Jaiku, more so than Twitter, can gather and consolidate short bursts of information better than any other service. This is much more apparent when you see Jaiku running on a Nokia Series 60 third edition phone. That S60 client gives you telepresence, so when you're in a place and want to hook up with someone else in your Jaiku circle of friends, your phone tells you they are nearby. Now imagine what happens when a juice kiosk, brothel, news agent, or Starbucks assumes a Jaiku identity. Your phone would tell you that you're near a service you need. And if you have a high-end Series 60 phone, your phone's maps would take you to the place.
Google wants telepresence to work because the best return for text advertisements occurs when they are localised. Nothing localises better than a mobile phone that is connected to a geotagged mobile phone antenna.
Then there's the social dimension of talking to people who are nearby. Both Gmail and Google Talk could be blended into the Jaiku stream of text. Put all these components aboard the gPhone and you have a 21st century teleporter. This really smart phone could tell you where you are, show you a map that permits you to zoom out to a helicopter view, discover people nearby who could answer questions and even get you laid. The last piece of speculation comes after discovering a working girl in Dublin with a Jaiku identity.
Several months ago I discovered I could get to the front page of a Google look-up just by forming my 140 character Jaiku messages in a certain fashion. This suggests to me that Google has already figured out the reverse--how to dynamically generate contextual information that appends to the bottom of Jaiku messages. It's already drop-dead easy to snap Adsense code onto the bottom of a Jaiku RSS feed and to amalgamate feeds from various blogs, photostreams and calendars into a very dynamic lifestream. This results in a totally new level of metadata.

[Given information]

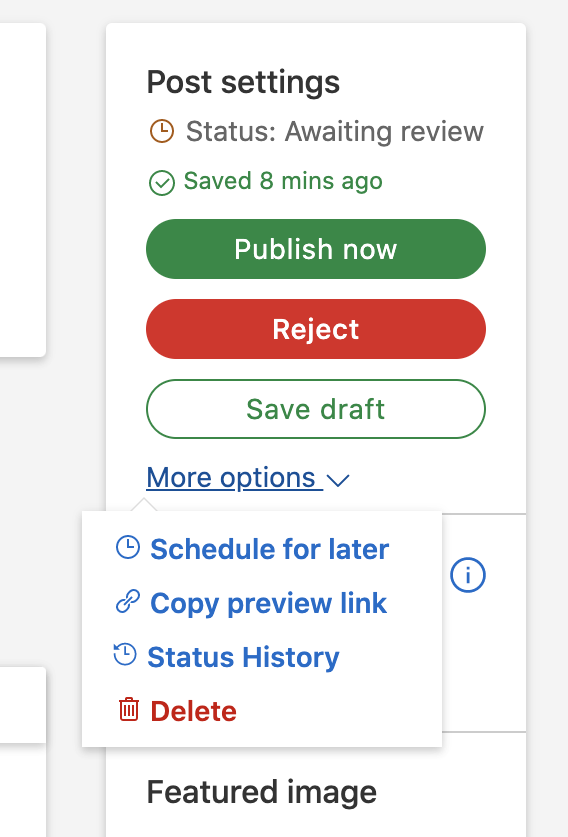
Task: Click the Status: Awaiting review text
Action: [x=335, y=131]
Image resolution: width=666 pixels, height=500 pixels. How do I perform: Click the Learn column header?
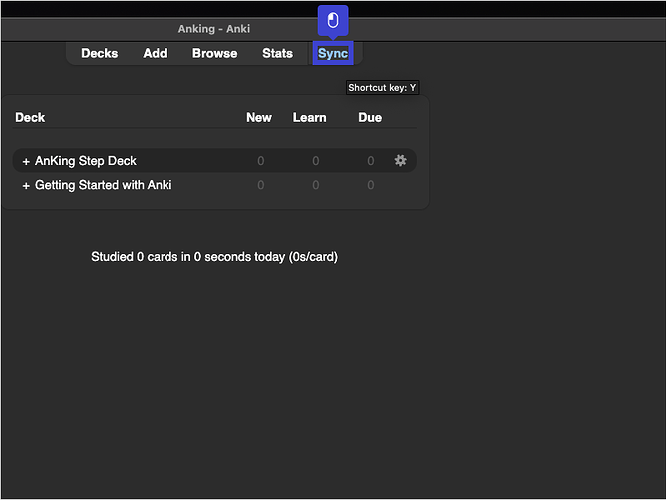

[What is asked]
- a) In the passage on Jaiku, what reason is given for Google wanting telepresence to work? Answer in one to three sentences.
- b) Carry on the passage on Jaiku, picking up after its closing sentence about a new level of metadata.

[Outputs for the tasks]
- a) Google wants telepresence to work because text advertisements bring the best return when they are localized. The passage adds that nothing localizes better than a mobile phone connected to a geotagged mobile phone antenna.

- b)
Like many others, I hope Google's acquisition of Jaiku does not stifle Jyri's vision of where technology needs to complement lifestreaming. I hope the Jaiku acquisition is truly part of a company strategy and not merely a Google employee acquisition. I hope Jaiku rolls out its subscription plan so I can lock down and control membership in specific channels. I hope Jaiku lets me map phone numbers to its SMS gateway just like chat show hosts announce premium text numbers for their callers. I hope Jaiku gives channel admins more control of the content that can be added at the top and tail of the text messages sent to phones.
But I know some of the things on my wishlist would annoy others because my feature list includes some technologies that would increase textual noise. This is a sensitive concern because those text messages go directly into the hands and vibrate in the purses of millions of people who use texting as part of their lifestyle. Now Google is at the door and that could be big changes on the landscape of mobile messaging.
Nadya: Google stole my boyfriend.
Liam Noonan is not impressed that Jaiku shut down new subscriptions.
Ross Mayfield -- "One day your Google homepage may be a stream of your friends and what they are doing, sharing, and adopting."
Damien Mulley considers Jaiku to be "the better microblogging service out there."
Robert Scoble hates it that Jaiku "really doesn't doesn't show followers".
Russell Beattie -- "Did some company buy another today?"